### REQUIREMENT
Reproduce, word for word, the stretch of the copyright article from "I inadvertently discovered" through "they used these.".

### DOCUMENT TEXT
━━━━
Here is the short link to this article: goo.gl/bztzKC

This continues to be one of the core issues that plagues new writers and authors.

So here we are, 2018. The copyright laws have not changed.

To get current, do some research.

Enter the words “copyright infringement explained” at www.presari.com

If you are including the names of characters and quotes from authors or musicians, be careful. There is no minimum and many of these folks guard their works very actively.

Read and study to the articles written by the lawyers. Don’t assume that authors really understand the laws, especially when they say, “don’t worry, that’s fair use.” They can get you in trouble.

This article was originally posted to the original Direct Contact PR blog in 1998, and was updated several times since then. I just read it over again and the advice is still sound.

At 12:54 PM 2/19/2005 -0800, Staggs Publishing wrote,

I wrote a book in 1997. While working on a new text book on the same subject I reviewed another author’s book (published in 2002) and discovered several illustrations and complete sections of text from my 1977 book in the other author’s book. The material was just copied right from my book. I was not asked for permission for the use of my material in the other author’s book.

At 04:01 AM 2/5/01 +0000, Gloria Wolk wrote:

I inadvertently discovered through an Internet search for something else that a Canadian life and health association put together a 140 page document about viatical fraud and included 2 pieces that I wrote. I was never asked for permission nor notified that it was being published. …[]… I would appreciate suggestions about handling this. I would have felt honored, if asked permission. Now I feel downright pissed. Doubly pissed, since I didn’t even know they used these.

This is once again, the topic of the day. Here is an article I wrote and posted many times, in response to similar questions. The facts patterns of the problems you’ll see here are original posts, and you’ll see the similarities abound.

Now please don’t take this as bona-fide legal advice. You have to go to a real lawyer, like Ivan, and pay hefty fees to receive personal information on your particular facts to receive true legal advice.

>At 01:26 PM 7/18/99 -0600, you wrote:

>>When we moved out, we left our logos and company names on the front door. …[]… However, my logo image, an oak tree and a house, still remains on the door — along with the NEW tenants company name in the adjoining window. YIKES! Isn’t this a violation of
copyright?

This is similar to a question posed last year by Bill Warner, although the question presented last year dealt with copyright violations on the web, and focused on text writings. Based on what is written here, I’d venture that the same copyright laws apply since the logo is an original creative writing. So here is the post I wrote a year ago which was titled “Copyright Infringement Can Be Fun & Profitable.”
━━━━
### INFORMATION PROVIDED
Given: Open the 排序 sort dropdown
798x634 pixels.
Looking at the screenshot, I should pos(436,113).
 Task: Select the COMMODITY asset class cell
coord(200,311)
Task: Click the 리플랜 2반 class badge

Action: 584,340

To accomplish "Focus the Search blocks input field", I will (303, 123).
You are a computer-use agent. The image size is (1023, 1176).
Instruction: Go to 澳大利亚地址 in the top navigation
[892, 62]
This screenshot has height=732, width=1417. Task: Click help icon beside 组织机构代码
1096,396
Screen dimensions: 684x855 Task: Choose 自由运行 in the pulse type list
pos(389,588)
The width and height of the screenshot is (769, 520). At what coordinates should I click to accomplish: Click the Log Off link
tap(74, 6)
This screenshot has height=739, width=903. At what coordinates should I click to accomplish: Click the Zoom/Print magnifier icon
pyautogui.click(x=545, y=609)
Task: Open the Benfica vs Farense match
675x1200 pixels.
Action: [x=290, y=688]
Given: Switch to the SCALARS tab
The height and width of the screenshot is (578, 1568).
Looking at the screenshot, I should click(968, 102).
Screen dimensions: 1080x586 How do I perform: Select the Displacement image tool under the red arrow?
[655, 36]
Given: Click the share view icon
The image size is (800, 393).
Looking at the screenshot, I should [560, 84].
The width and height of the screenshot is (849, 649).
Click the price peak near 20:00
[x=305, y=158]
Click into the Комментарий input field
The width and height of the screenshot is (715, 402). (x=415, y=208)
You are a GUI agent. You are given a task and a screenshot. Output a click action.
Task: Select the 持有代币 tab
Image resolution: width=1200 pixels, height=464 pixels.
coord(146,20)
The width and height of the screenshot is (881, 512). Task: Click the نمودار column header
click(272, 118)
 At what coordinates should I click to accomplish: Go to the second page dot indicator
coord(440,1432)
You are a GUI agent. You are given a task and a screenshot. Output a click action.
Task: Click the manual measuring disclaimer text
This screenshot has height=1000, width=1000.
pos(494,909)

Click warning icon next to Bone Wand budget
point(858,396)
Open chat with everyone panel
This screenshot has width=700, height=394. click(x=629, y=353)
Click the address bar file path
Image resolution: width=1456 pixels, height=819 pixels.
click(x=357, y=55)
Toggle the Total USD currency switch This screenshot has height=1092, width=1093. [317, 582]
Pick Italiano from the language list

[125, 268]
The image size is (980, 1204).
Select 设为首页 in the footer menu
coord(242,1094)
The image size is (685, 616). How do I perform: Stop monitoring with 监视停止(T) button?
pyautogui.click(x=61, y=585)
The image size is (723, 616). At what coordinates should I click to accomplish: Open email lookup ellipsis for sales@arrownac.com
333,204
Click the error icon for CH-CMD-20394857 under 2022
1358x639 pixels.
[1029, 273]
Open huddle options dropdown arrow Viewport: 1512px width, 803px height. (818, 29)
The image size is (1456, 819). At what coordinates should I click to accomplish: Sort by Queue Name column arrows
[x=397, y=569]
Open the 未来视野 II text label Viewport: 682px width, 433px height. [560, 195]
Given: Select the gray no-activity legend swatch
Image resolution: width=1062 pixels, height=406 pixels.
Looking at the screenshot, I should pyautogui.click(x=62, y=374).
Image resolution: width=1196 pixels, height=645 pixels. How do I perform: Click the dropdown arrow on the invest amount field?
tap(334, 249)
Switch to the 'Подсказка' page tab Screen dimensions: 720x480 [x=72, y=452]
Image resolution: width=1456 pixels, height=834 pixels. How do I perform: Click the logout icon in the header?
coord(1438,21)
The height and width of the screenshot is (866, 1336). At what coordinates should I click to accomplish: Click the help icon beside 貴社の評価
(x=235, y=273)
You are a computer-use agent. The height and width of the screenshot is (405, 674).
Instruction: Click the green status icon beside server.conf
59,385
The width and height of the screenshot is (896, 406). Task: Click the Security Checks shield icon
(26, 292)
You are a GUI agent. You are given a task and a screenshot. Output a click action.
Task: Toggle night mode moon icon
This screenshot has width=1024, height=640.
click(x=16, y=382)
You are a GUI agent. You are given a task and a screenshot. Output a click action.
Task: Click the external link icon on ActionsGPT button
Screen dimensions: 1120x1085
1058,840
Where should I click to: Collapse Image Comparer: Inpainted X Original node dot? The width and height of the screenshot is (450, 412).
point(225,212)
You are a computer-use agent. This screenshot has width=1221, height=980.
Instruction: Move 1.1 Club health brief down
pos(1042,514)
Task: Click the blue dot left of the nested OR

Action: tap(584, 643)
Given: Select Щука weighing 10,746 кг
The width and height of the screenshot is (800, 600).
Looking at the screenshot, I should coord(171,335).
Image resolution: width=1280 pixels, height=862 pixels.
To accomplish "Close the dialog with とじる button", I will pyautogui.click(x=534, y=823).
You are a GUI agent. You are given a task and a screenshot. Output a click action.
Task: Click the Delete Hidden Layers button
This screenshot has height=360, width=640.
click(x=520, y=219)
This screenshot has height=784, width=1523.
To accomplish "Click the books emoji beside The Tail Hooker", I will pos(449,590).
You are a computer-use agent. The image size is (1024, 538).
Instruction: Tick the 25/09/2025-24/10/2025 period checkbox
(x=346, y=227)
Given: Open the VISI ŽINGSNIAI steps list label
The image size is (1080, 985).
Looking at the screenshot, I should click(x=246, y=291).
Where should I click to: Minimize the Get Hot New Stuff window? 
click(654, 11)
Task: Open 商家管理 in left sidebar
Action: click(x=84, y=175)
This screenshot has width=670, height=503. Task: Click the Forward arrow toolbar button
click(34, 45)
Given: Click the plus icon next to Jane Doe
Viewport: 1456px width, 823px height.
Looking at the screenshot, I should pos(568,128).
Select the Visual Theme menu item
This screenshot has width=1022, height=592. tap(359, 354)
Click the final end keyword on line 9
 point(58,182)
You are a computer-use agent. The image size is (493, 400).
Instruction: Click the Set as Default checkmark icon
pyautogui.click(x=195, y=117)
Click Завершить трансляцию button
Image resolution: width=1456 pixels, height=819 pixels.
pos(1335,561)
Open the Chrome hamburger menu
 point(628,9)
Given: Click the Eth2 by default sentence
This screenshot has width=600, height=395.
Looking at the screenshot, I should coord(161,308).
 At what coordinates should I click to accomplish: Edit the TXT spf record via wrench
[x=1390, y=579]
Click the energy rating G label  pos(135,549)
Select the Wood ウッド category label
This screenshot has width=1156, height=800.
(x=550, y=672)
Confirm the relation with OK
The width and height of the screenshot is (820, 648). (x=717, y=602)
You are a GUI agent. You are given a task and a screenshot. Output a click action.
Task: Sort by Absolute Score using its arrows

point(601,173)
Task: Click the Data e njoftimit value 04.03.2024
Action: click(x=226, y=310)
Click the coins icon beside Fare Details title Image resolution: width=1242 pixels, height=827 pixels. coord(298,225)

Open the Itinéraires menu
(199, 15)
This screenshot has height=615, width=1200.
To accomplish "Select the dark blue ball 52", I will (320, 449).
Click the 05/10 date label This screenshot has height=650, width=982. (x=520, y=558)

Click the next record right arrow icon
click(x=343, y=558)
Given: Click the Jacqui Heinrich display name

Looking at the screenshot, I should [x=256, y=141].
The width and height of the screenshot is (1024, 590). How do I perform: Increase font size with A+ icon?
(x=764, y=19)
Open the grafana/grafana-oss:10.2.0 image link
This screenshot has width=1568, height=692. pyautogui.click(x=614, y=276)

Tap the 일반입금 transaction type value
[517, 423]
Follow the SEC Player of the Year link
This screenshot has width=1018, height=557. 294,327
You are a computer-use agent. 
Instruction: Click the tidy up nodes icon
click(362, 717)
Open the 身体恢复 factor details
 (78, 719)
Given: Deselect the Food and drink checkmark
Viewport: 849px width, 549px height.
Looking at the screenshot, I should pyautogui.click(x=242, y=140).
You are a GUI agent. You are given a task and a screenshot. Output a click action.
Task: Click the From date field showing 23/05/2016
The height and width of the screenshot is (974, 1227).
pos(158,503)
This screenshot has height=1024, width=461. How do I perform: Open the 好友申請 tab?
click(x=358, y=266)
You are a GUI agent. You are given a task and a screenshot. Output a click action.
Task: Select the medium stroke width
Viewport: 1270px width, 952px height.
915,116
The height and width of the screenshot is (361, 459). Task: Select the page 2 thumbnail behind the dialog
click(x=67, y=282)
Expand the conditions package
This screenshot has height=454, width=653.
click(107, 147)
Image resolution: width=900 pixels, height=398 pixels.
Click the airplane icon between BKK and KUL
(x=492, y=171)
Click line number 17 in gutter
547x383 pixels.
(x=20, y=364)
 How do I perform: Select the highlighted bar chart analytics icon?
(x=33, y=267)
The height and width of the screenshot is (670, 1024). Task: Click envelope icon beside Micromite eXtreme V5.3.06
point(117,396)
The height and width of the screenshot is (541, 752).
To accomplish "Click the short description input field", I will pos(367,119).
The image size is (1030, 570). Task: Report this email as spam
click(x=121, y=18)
━━━━
### SOLUTION FOR THIS TASK
I inadvertently discovered through an Internet search for something else that a Canadian life and health association put together a 140 page document about viatical fraud and included 2 pieces that I wrote. I was never asked for permission nor notified that it was being published. …[]… I would appreciate suggestions about handling this. I would have felt honored, if asked permission. Now I feel downright pissed. Doubly pissed, since I didn’t even know they used these.